TAREFA A REALIZAR:
Traduza para inglês esta frase do acórdão: «O contrato de trabalho tem como objecto a prestação de uma actividade e, como elemento típico e distintivo, a subordinação jurídica do trabalhador, traduzida no poder do empregador de conformar, através de ordens, directivas e instruções, a prestação a que o trabalhador se obrigou.»

TEXTO DA PÁGINA:
Acórdão nº 462/06.2TTMTS.S1 de Supremo Tribunal de Justiça (Portugal), 20 de Janeiro de 2010

Magistrado ResponsávelMÁRIO PEREIRA
Data da Resolução20 de Janeiro de 2010
EmissorSupremo Tribunal de Justiça (Portugal)

S Privacidade: 1 Meio Processual: REVISTA Decisão: NEGADA A REVISTA Sumário : I - Tendo o acórdão da Relação negado provimento à apelação do Autor e mantido a sentença, que havia absolvido a Ré dos pedidos, não tinha esta, porque não vencida, legitimidade para interpor revista, conforme o disposto no art. 680.º, do CPC.

II - No descrito circunstancialismo apenas poderia a Ré, nos termos do art. 684.º-A, ns.º 1 e 2, do CPC – como, aliás, também o fez – ampliar, na sua contra-alegação, o objecto da revista interposta pelo Autor, aí discutindo o por si invocado erro de qualificação do contrato, alegadamente cometido pelo Acórdão recorrido, e a por si arguida nulidade do mesmo.

III - A arguição de nulidades do Acórdão da Relação deve ser feita, expressa e separadamente, no requerimento de interposição da revista, sob pena de ser inatendível e não conhecida pelo STJ, como resulta do disposto no art. 77.º, n.º 1, do Código de Processo do Trabalho (aplicável também aos acórdãos da Relação nos termos conjugados dos arts. 1.º, n.º 2, al. a), desse Código, e 716.º, n.º 1, do CPC).

IV - Enferma da nulidade prevista na al. c), do n.º 1, do art. 668.º, do CPC, o Acórdão da Relação que, divergindo do entendimento professado na sentença da 1.ª instância – que veio a considerar não ser laboral o vínculo existente entre Autor e Ré –, conclui que a relação contratual que existiu entre o recorrente e a recorrida entre 01.05.1986 e 31.10.2005, constituiu um contrato de trabalho mas que, por razões que não surgem explicitadas, se quedou por esse entendimento e afirmação, na fundamentação, que não traduziu na sua parte decisória, da qual ficou a constar a afirmação do não provimento do recurso interposto pelo Autor e da confirmação da sentença.

V - Estando em causa uma relação jurídica cuja execução perdurou de 1 de Maio de 1986 a 31 de Outubro de 2005 e não se extraindo da matéria de facto provada que as partes tivessem alterado, a partir de 1 de Dezembro de 2003, os termos em que, na prática, se executava essa relação jurídica, à sua qualificação aplica-se o regime jurídico do contrato individual de trabalho, aprovado pelo DL n.º 49 408, de 24 de Novembro de 1969 (LCT), não tendo aplicação, in casu, o Código do Trabalho, atento o disposto no art. 8.º, n.º 1, da Lei Preambular que o aprovou.

VI - O contrato de trabalho tem como objecto a prestação de uma actividade e, como elemento típico e distintivo, a subordinação jurídica do trabalhador, traduzida no poder do empregador de conformar, através de ordens, directivas e instruções, a prestação a que o trabalhador se obrigou.

EXTRATOS DE DADOS:
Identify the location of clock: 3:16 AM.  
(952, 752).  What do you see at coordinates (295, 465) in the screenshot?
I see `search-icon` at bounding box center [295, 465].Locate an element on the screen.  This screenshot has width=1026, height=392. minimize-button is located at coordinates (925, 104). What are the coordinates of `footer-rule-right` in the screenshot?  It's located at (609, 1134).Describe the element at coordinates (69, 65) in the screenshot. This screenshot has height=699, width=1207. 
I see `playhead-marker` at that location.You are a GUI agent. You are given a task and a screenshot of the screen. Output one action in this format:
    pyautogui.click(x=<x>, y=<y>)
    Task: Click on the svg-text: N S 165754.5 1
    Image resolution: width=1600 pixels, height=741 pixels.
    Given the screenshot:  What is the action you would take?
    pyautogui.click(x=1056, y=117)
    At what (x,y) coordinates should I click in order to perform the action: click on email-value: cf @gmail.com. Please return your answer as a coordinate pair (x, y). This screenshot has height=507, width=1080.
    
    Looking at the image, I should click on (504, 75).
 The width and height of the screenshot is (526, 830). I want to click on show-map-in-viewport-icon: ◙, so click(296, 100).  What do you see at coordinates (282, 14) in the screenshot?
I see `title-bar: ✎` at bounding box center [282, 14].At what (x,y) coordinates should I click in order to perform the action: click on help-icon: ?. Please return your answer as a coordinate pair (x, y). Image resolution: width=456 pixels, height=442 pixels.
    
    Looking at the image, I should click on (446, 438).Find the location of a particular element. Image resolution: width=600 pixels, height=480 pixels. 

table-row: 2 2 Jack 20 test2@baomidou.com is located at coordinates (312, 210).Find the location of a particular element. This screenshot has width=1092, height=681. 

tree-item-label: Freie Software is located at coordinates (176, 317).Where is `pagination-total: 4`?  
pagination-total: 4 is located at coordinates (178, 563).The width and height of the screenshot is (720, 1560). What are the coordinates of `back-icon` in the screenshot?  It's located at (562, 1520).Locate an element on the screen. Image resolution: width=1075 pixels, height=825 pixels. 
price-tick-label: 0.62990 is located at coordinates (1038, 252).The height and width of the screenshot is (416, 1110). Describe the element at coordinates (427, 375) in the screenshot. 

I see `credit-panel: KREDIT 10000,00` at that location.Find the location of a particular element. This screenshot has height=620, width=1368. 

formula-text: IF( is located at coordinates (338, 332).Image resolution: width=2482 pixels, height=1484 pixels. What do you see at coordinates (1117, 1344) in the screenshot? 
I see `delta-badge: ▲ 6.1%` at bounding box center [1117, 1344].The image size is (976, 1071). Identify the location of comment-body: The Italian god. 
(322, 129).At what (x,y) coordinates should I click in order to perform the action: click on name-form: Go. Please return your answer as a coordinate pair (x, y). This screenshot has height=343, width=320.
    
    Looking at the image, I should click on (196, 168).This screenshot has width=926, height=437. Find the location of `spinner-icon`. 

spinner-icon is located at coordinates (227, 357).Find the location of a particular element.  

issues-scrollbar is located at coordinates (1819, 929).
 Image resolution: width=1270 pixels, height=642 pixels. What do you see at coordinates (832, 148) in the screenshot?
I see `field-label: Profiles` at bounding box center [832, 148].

RESULTADO DA TAREFA:
The employment contract has as its object the performance of an activity and, as its typical and distinguishing element, the legal subordination of the worker, expressed in the employer's power to shape, by means of orders, directives and instructions, the performance that the worker undertook to provide.